Script compilation time #153

bobbinth · 2022-03-17T16:18:56Z

It seems like compiling large scripts (e.g., sha256 in the standard library) takes quite a bit of time. This is especially apparent when running tests in debug mode (which is the default). For example, sha256 tests takes over 40 seconds to complete, and this is likely driven by the assembler. When running tests in release mode, the situation is better - i.e., under 1 second - but still.

We should investigate what is the bottleneck in the assembler and figure out how to address this. My guess is that a big part of this is driven by computing program hash, but would be good to confirm this.

itzmeanjan · 2022-03-18T06:32:36Z

My guess is that a big part of this is driven by computing program hash, but would be good to confirm this.

You mean while constructing Merklised Syntax Tree of assembly program, is it ?

bobbinth · 2022-03-18T06:35:45Z

Right. Overall, even for 3K instructions, building the MAST shouldn't require more than 100 or so invocations of the hash function - so, there must be some inefficiency somewhere.

itzmeanjan · 2022-03-18T06:42:59Z

And we're using rescue prime as hash function, is it ?

bobbinth · 2022-03-18T06:43:51Z

And we're using rescue prime as hash function, is it ?

correct.

willyrgf · 2022-05-12T02:26:47Z

I would love to work in this issue if no one is.

bobbinth · 2022-05-12T06:51:12Z

Awesome! I'll assign this to you. Thank you!

willyrgf · 2022-05-17T01:21:59Z

@bobbinth - Debugging the code trying to understand where is the most expensive part of it, I found somethings and I've some questions:

The most expensive part of the executions seems to be in the first loop of combine_blocks() more specific in the hash of the batch groups inside of batch_ops().

The cost of the hasher::hash_elements(flatten_slice_elements(&batch_groups)) seems to be linear for the length of the batch_groups (like, length 575 cost 485ms, length 337 cost 295ms) , is this what is expected?
Inside of the combine_blocks() we're calling batch_ops() for each span with last_span.append(span) and some blocks of the combine_blocks() have 200 or 300 of spans in the block and this is case is very expensive because of the linear cost per span mentioned above. Decompose blocks in two types of blocks (span blocks and non-span blocks), run batch_ops() just one time for all "span blocks" and recompose this two types in the correct positions, is that a possible solution for it? Maybe only when the "next block" is a span too?
Do you think that the difference of 40s to 1s from debug to release versions is that a problem? Or the release version expending 1s is a problem? I think some part of the difference can be the optimization (like debug assertions disabled) that happens in the release version, that make sense?

bobbinth · 2022-05-17T06:22:07Z

@willyrgf - thank you so much for looking into this!
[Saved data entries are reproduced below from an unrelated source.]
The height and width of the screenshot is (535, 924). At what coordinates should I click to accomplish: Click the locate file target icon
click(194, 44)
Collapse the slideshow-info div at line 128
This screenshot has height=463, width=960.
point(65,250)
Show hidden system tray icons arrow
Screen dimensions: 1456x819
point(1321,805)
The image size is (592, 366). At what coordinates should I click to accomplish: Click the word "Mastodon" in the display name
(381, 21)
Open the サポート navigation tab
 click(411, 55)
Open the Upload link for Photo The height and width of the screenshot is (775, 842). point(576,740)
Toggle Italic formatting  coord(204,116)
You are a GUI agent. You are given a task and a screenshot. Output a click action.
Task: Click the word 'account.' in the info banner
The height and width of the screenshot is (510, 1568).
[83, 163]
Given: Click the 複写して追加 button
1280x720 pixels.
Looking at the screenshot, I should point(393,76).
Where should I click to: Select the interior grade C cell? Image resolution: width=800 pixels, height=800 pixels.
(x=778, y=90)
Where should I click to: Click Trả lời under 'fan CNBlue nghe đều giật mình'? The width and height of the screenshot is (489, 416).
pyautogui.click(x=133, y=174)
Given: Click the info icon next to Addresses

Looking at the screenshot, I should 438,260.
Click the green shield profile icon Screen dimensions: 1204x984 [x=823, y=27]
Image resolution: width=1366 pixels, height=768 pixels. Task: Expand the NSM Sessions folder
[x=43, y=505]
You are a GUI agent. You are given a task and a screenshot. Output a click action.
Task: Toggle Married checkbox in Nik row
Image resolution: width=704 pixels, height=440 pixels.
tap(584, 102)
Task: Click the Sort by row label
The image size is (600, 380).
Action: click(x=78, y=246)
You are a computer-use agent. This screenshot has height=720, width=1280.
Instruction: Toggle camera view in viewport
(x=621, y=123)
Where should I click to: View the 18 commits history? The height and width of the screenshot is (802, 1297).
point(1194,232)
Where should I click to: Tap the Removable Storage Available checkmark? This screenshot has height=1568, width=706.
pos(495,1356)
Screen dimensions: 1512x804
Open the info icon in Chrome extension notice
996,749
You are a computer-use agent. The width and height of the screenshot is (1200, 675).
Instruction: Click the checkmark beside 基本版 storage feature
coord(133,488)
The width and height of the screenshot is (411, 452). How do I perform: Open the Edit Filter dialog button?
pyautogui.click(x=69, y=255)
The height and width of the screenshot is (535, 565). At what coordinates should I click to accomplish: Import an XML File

To answer your questions:

The cost of the hasher::hash_elements(flatten_slice_elements(&batch_groups)) seems to be linear for the length of the batch_groups (like, length 575 cost 485ms, length 337 cost 295ms) , is this what is expected?

Linear cost is to be expected: hash_elements() is linear in the number of elements to be hashed (and each batch group contains 8 elements). Regarding the exact numbers you show: are these in debug or release mode? If in release mode, these are quite surprising: hashing 1000 elements (or ~125 groups) shouldn't take more than 1 ms.

and some blocks of the combine_blocks() have 200 or 300 of spans in the block

Do you mean 200 or 300 ops in a span? or spans in a block? If the latter, then it is rather surprising, but if the former, it is OK. Some spans could have hundreds (or even thousands) of ops in them.

Or the release version expending 1s is a problem?

I think we should create a benchmark (e.g., using Criterion) for script compilation time on an example of a moderately complex program (e.g. sha256) and see how it performs. My expectation is that compiling such programs shouldn't take more than a few milliseconds in release mode (benchmarks are usually run in release mode). So, if we see results which are very different from this, we can try to see what can be optimized.

In terms of potential places to optimize, I think we'll get the biggest result by trying to minimize the number of times we need to call hash_elements(). With the current structure, we call it many times while we are building the program tree, and my suspicion is that many of these calls are unnecessary. An ideal way would be to build the tree, and then compute hash of all blocks - but I'm not sure how to do this yet.

willyrgf · 2022-05-17T14:39:50Z

@bobbinth

are these in debug or release mode? If in release mode, these are quite surprising: hashing 1000 elements (or ~125 groups) shouldn't take more than 1 ms.

These are in debug mode.

Do you mean 200 or 300 ops in a span? or spans in a block? If the latter, then it is rather surprising, but if the former, it is OK. Some spans could have hundreds (or even thousands) of ops in them.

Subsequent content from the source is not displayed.